Koss sues Apple and Bose for allegedly copying wireless headphone tech

JLab, Plantronics and Skullcandy are also targets.

Chris Velazco/Engadget

Koss isn’t faring as well as some companies in the wireless headphone space, but it might compensate for that through a string of lawsuits. As Patently Apple reports, Koss has sued Apple, Bose, JLab, Plantronics and Skullcandy for allegedly violating patents on wireless headphone technology. The company claimed AirPods, the Bose 700 and other Bluetooth headphones are copying features from Koss’ Striva line of WiFi audio gear, and it wanted a payback now that the industry had “caught up” to work Koss started in the early 2000s.

The firm added that it would have been a major force in wireless headphones if it weren’t for “upheaval[s]” in the market and manufacturing world that prevented Striva from either launching sooner or reaching a wider audience. The supposedly infringing companies were also notified of violations before the lawsuits were filed, although the dates for those notifications varied. Koss said it alerted Apple as early as 2017, but that it didn’t warn Bose until days before the lawsuit, on July 9th.

Koss didn’t ask the court to block sales of the headphones involved in the dispute. It instead focused on money, demanding that its competitors pay “three times” the damages determined by either the court or the jury.

We’ve asked Apple and Bose for comment.

This may be a challenging case for Koss. It’s effectively arguing that it owns modern concepts behind true wireless audio, and that means proving that five major names in headphones were building on the Striva formula rather than developing products independently. Surprise infringement notices don’t help, either — companies like Bose aren’t about to change product designs in two weeks.

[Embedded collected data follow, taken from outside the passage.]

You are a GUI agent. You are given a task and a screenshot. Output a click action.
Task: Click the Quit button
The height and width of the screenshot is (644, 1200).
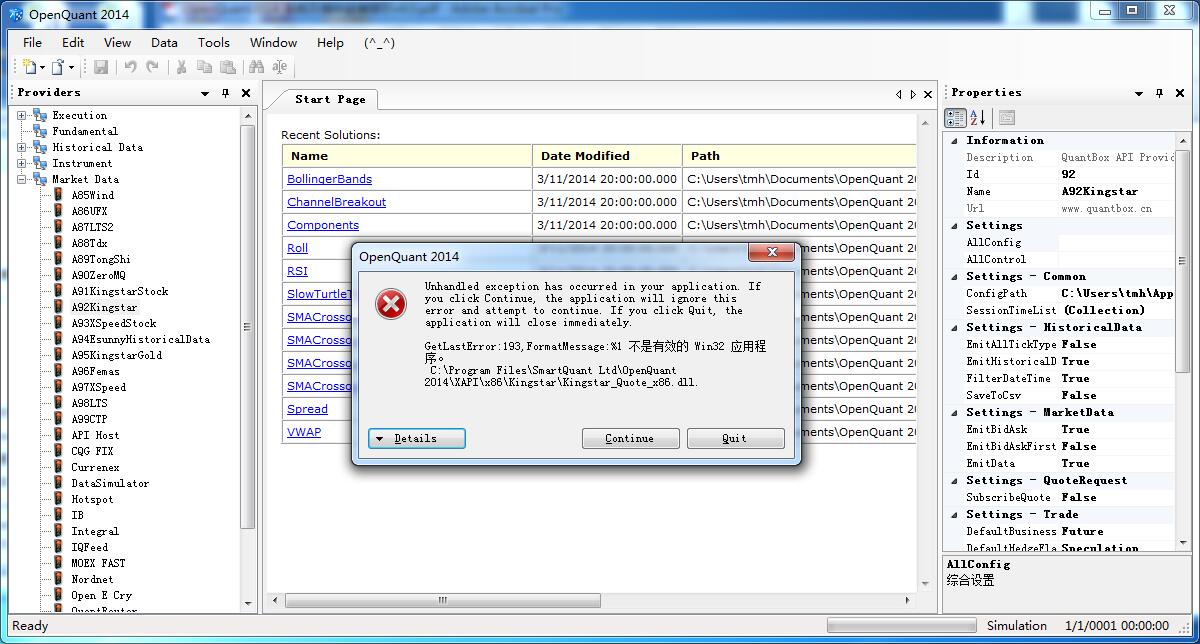pos(735,438)
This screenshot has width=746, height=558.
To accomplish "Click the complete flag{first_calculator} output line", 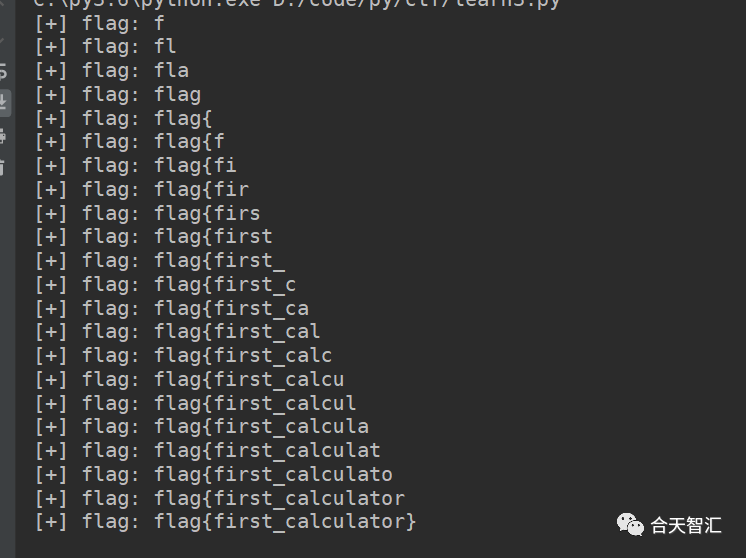I will pyautogui.click(x=225, y=522).
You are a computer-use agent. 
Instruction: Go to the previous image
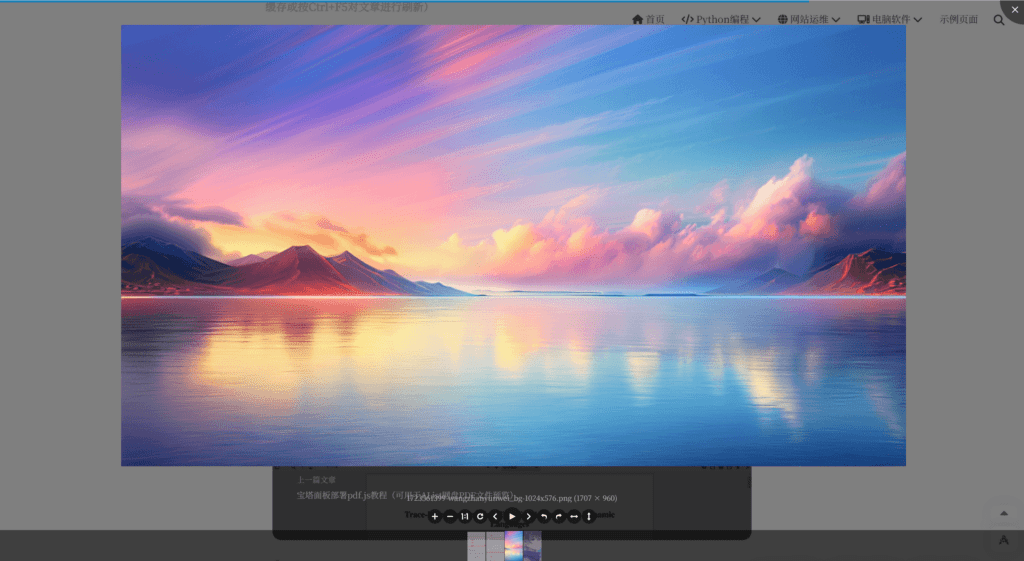[x=495, y=516]

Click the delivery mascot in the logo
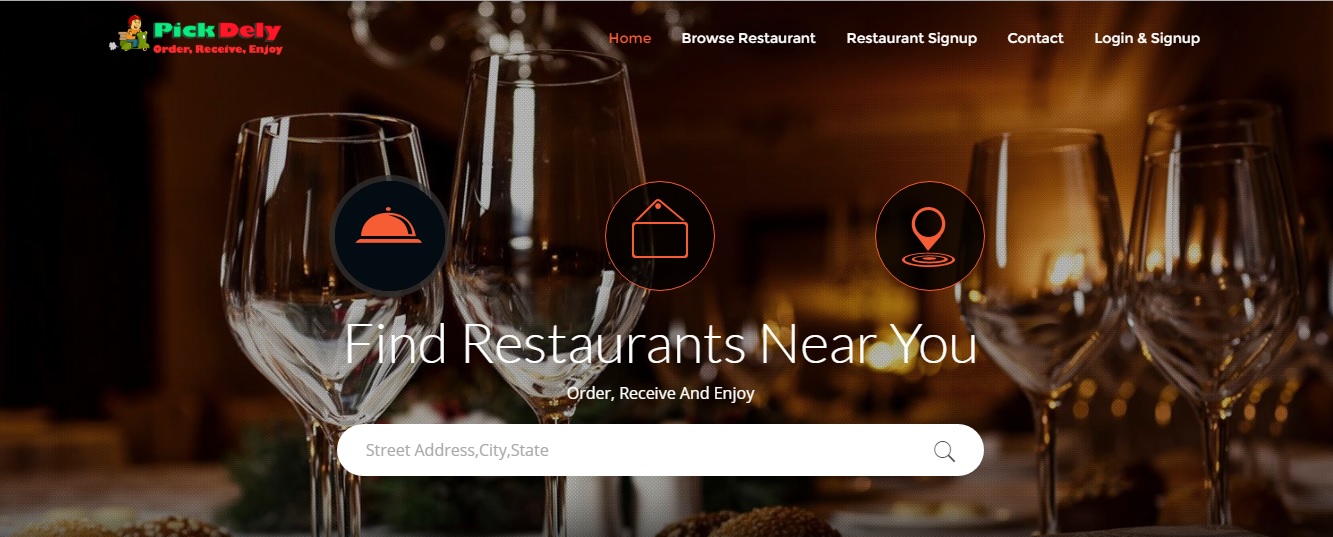tap(130, 34)
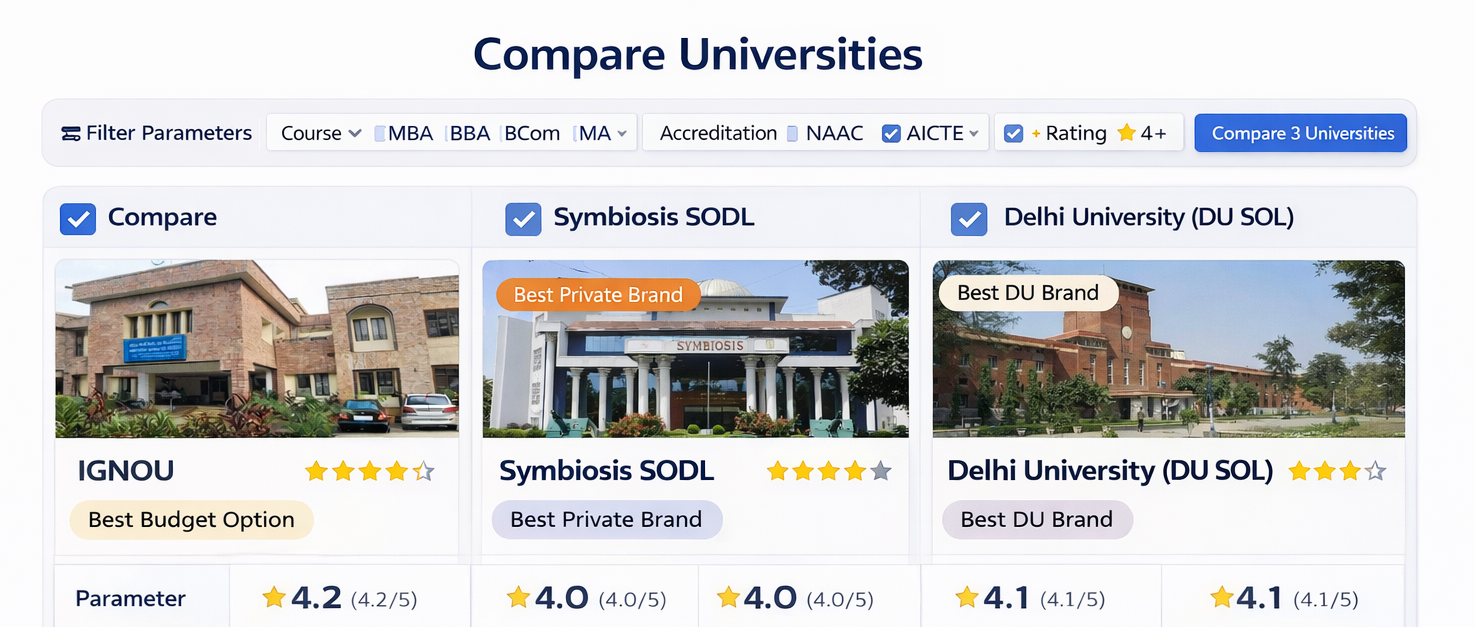Click the Compare 3 Universities button
Image resolution: width=1475 pixels, height=627 pixels.
[1301, 133]
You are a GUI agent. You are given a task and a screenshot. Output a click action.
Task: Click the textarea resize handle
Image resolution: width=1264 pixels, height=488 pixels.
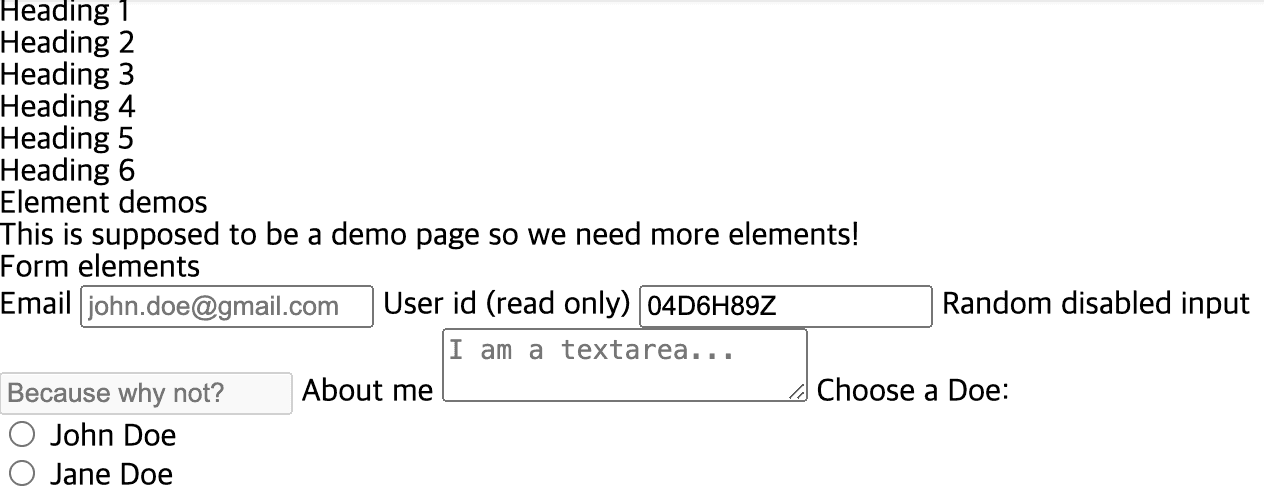797,394
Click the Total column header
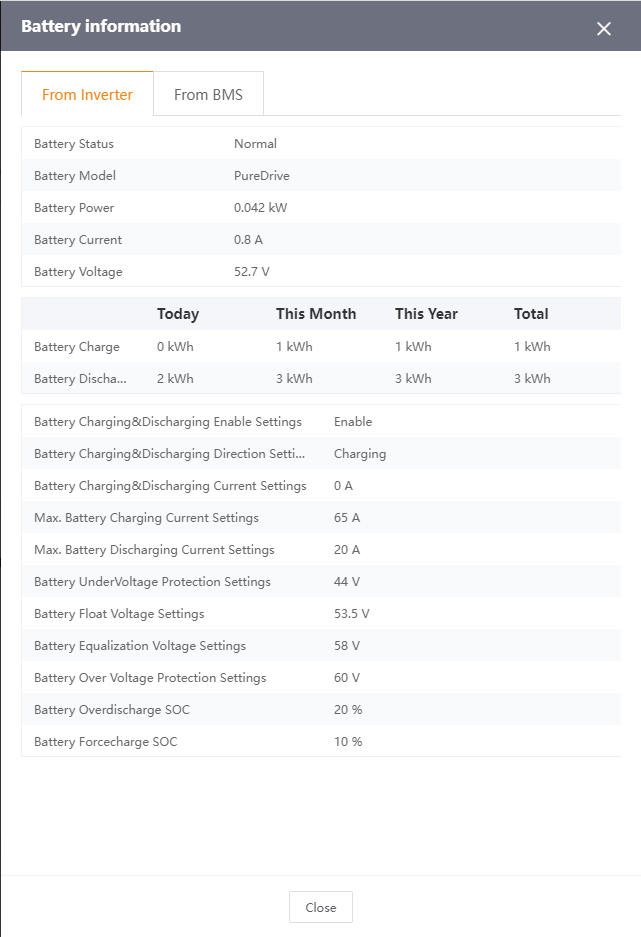 531,314
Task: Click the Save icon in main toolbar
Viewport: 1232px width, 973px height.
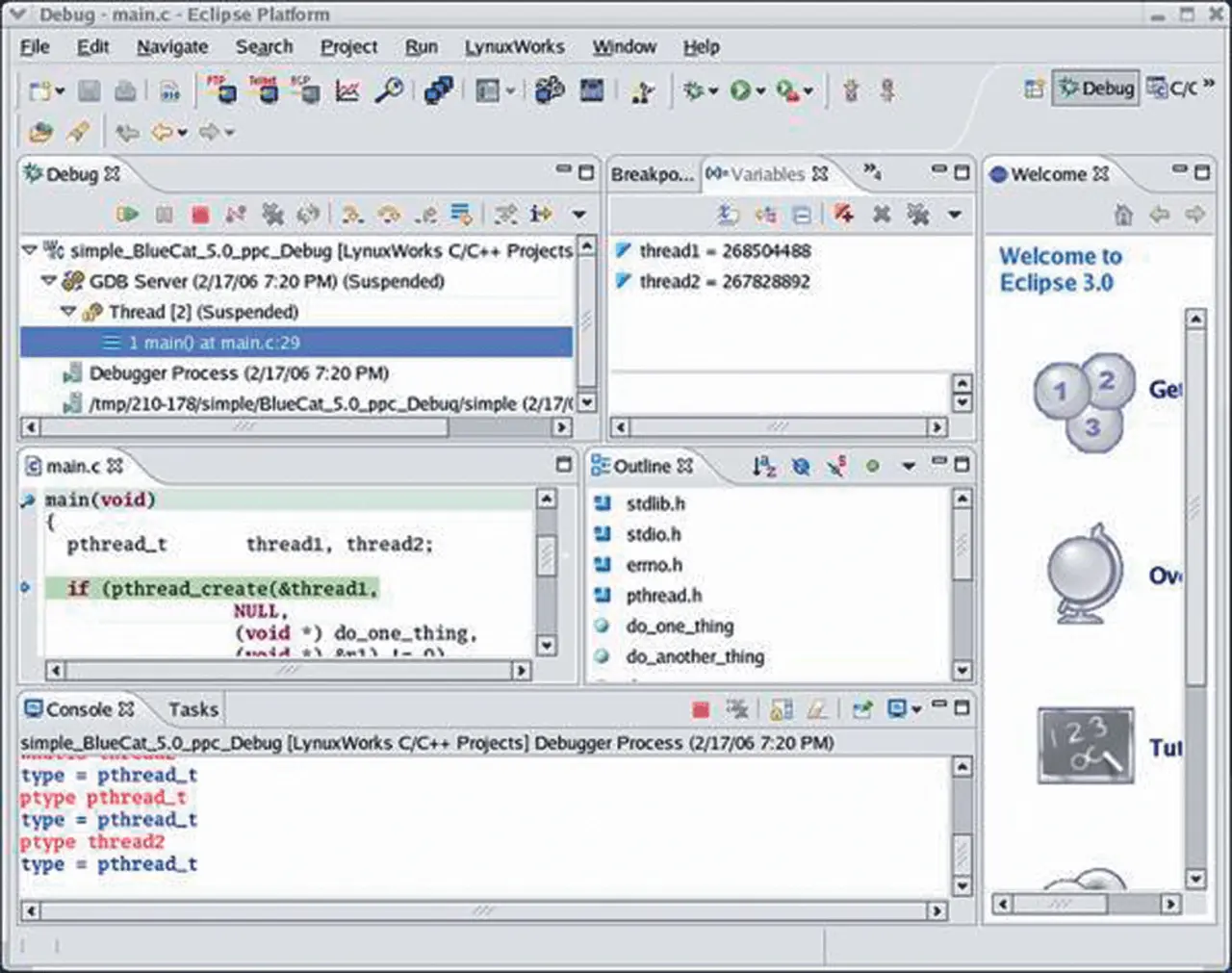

More importantly, the lawsuits conspicuously skip companies that announced similar products earlier. Bragi unveiled its Dash earbuds in early 2014 and shipped them several months before AirPods reached the market, but isn’t named in the cases. The lawsuits are focused on some of the more successful audio brands, not the first to bring key products to market, and that could be problematic if Koss wants to show that it’s consistent about enforcing its patents.